AS I SAID, SPACE IS GETTING MORE COMMERCIAL:

Northrop Grumman Corp. agreed July 5 to increase its stake in Scaled Composites – the builder of the Ansari X-Prize Cup-winning SpaceShipOne and a host of record-breaking aircraft – from 40 percent to 100 percent, Northrop Grumman spokesman Dan McClain confirmed July 20.

McClain, who declined to disclose the value of the deal, said the company expects it to close in August pending regulatory approval by the U.S. Department of Justice.

Scaled Composites currently is working with Sir Richard Branson’s Virgin Galactic venture on a vehicle designated for now as SpaceShipTwo, which would carry two pilots and six paying passengers into suborbital space for a few minutes of weightlessness.

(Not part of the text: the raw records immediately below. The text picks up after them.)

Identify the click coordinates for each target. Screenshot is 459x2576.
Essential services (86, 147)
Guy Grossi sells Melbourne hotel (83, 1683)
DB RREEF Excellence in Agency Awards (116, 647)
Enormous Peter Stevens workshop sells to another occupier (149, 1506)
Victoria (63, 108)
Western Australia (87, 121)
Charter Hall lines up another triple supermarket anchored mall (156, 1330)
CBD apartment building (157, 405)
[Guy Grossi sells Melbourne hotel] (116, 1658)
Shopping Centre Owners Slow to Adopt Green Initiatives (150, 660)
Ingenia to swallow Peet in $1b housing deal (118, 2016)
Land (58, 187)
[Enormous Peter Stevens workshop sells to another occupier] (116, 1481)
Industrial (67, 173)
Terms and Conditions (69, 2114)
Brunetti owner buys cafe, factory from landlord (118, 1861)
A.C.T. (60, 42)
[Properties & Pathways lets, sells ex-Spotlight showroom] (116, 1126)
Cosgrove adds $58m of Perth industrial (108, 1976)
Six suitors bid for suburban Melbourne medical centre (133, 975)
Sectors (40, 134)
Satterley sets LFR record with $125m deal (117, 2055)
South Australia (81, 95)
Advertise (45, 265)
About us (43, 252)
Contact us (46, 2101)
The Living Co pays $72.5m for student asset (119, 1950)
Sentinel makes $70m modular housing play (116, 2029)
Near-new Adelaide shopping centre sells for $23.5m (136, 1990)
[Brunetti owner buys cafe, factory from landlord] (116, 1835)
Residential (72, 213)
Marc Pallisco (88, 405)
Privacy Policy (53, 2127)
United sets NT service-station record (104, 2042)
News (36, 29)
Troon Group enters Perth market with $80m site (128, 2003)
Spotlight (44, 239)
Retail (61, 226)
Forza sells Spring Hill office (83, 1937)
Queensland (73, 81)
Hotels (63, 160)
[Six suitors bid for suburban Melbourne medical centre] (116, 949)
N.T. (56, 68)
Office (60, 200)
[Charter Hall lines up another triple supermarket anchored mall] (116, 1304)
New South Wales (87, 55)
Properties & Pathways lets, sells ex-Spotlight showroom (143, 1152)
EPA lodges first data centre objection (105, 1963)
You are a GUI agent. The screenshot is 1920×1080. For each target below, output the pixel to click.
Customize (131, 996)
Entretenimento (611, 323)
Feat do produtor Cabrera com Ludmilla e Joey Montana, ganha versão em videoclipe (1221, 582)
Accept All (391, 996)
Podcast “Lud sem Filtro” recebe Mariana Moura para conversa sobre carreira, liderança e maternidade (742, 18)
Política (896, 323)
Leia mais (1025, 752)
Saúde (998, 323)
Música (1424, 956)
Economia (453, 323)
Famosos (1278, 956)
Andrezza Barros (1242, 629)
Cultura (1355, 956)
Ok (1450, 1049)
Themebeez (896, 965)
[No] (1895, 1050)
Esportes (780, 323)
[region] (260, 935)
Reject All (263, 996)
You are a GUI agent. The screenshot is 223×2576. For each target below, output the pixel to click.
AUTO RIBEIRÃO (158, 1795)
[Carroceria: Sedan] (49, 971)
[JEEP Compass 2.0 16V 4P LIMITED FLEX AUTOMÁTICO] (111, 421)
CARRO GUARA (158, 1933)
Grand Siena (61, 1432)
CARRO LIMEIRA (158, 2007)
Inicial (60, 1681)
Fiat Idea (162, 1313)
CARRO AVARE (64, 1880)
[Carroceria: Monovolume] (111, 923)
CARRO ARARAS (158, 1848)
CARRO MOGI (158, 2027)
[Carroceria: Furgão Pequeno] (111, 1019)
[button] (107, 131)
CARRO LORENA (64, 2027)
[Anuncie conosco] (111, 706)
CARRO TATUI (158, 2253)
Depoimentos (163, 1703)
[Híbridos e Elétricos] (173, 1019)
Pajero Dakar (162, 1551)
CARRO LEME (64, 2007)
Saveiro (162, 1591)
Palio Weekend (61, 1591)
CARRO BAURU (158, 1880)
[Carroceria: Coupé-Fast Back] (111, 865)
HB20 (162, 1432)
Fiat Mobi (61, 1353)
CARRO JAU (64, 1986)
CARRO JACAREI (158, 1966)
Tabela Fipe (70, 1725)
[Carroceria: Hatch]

The company also is building a new carrier aircraft, dubbed WhiteKnight2, that will carry SpaceShipTwo to an altitude of 15 kilometers before releasing it to soar to suborbital space.

It seems that the big money wants a piece of the small-space action. Is that good, or bad? We’ll see. More here.

UPDATE: Here’s somebody who thinks it’s bad.

ANOTHER UPDATE: More thoughts on the takeover from Rand Simberg and Jon Goff.

And this bit from Rand has to be right: “The fact that such acquisitions are now occurring is to me a sign of the transition of the old age to the new.”